I hate rereading my own material. I tend to edit when I am in a foul mood - or maybe it's the editing that puts me there. It is not a great feeling to go through your own work and think: "Wow. This is just awful." The scene that I had intended to be important was cheesy.
There are a few tests for cheesy:
1. Am I embarrassed for the person that wrote this?
2. Do I cringe when I read it?
3. Is the scene unintentionally hilarious?
The problem with cheesy scenes is that they are often important, or even critical, scenes. The scene cannot be cut, but it needs to be repaired, or redone. I have found a few principles that help remove the cheese.
1. Identify if the scene is important. An important scene is a necessary piece of the story you are trying to tell. If the scene is important, it should not be cut. If the scene is unimportant and riddled with cheese, you have the option of cutting it out entirely. An important scene can often be trimmed down to the critical points. Not all parts of a story need to leap off the page. Maybe the work can be done by a single paragraph.
2. Identify if the scene is supposed to be powerful. A powerful scene nudges, or full on shoves, the reader's emotion. These scenes are minefields. Good stories need powerful scenes. A book that inspires nothing isn't worth reading. So how does one inspire the correct emotions?
3. Character Perspective. The ability of people to feel empathy is your friend. Settle your third person narrative to a more personalized perspective for that scene. Have the reader view the moment through your character's eyes and empathy will do a lot of the heavy lifting. Heaven help you if your audience is comprised of psychopaths.

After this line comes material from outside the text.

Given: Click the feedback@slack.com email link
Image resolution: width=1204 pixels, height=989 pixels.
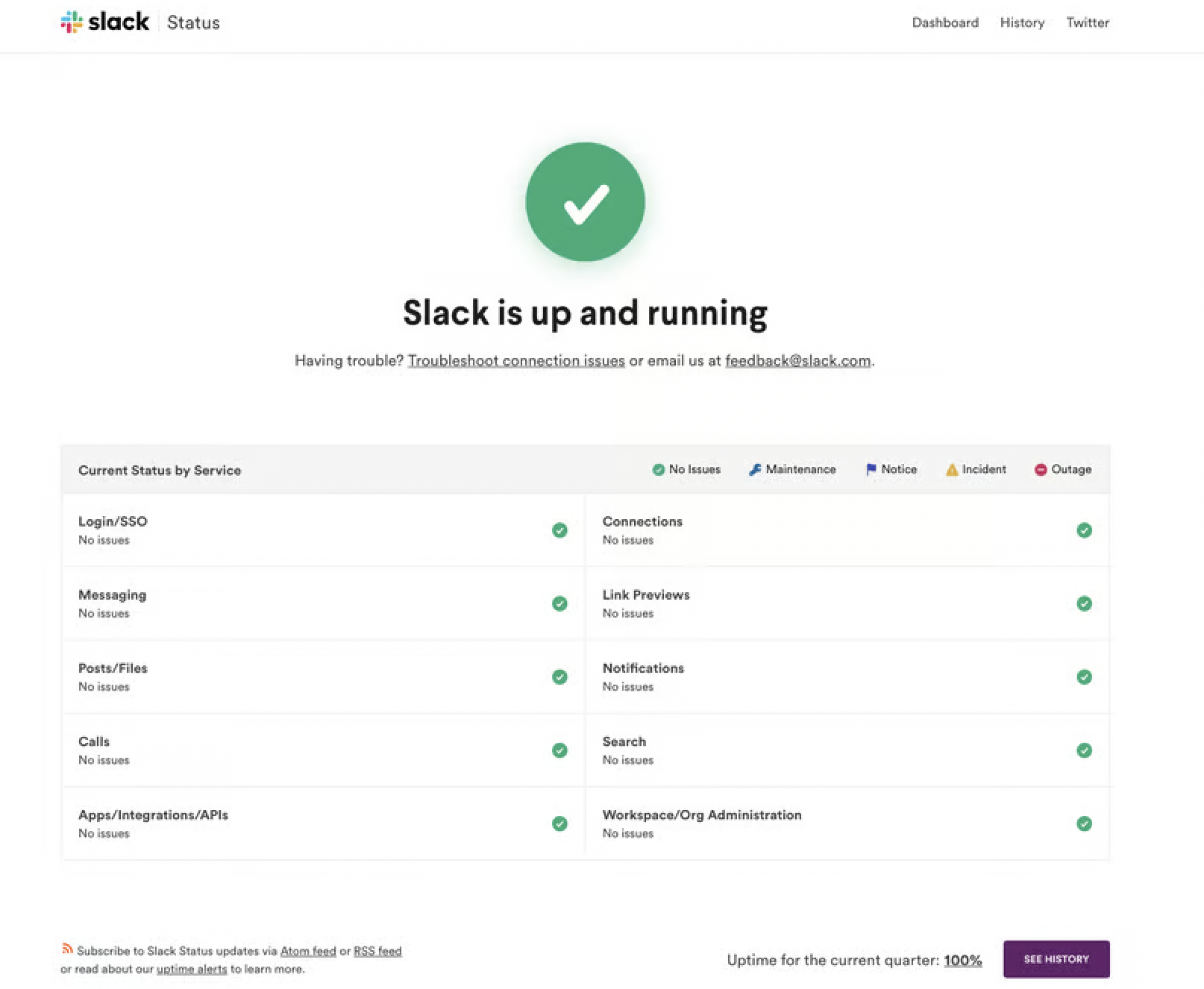Looking at the screenshot, I should [798, 361].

4. Less is more. This should be every writer's motto. Trim words, cut sentences, remove the unnecessary. Reinforcing the feeling that "this is a powerful scene" is going to hurt you. It breaks the magic of the moment. Get in, communicate the message, and propel the reader forward.
5. A Dose of the Expected. The scene needs to be true to the characters involved. It also needs to have reactions that would not be out of place in real life. Make your reader comfortable with the expected. If the scene has a different feel from the rest of your narrative, it will feel alien and forced. If the characters of the story show new sides to their behavior that are totally unexpected, it will push your reader out of the experience. The expected feel, flow and theme will keep your reader in the moment.
6. A Dose of the Unexpected. If nothing unexpected happens, do yourself a favor and limit the event to a paragraph or two. Predictable powerful moments are almost always bad. There are very few exceptions.
7. Fresh perspective. Get someone else to read your work and give feedback. Make sure this is a person that has taste. Make sure this is a person that will not try to spare your feelings.
8. Don't fear a complete do-over. Sometimes the scene needs to be scrapped and completely redone. Redo it.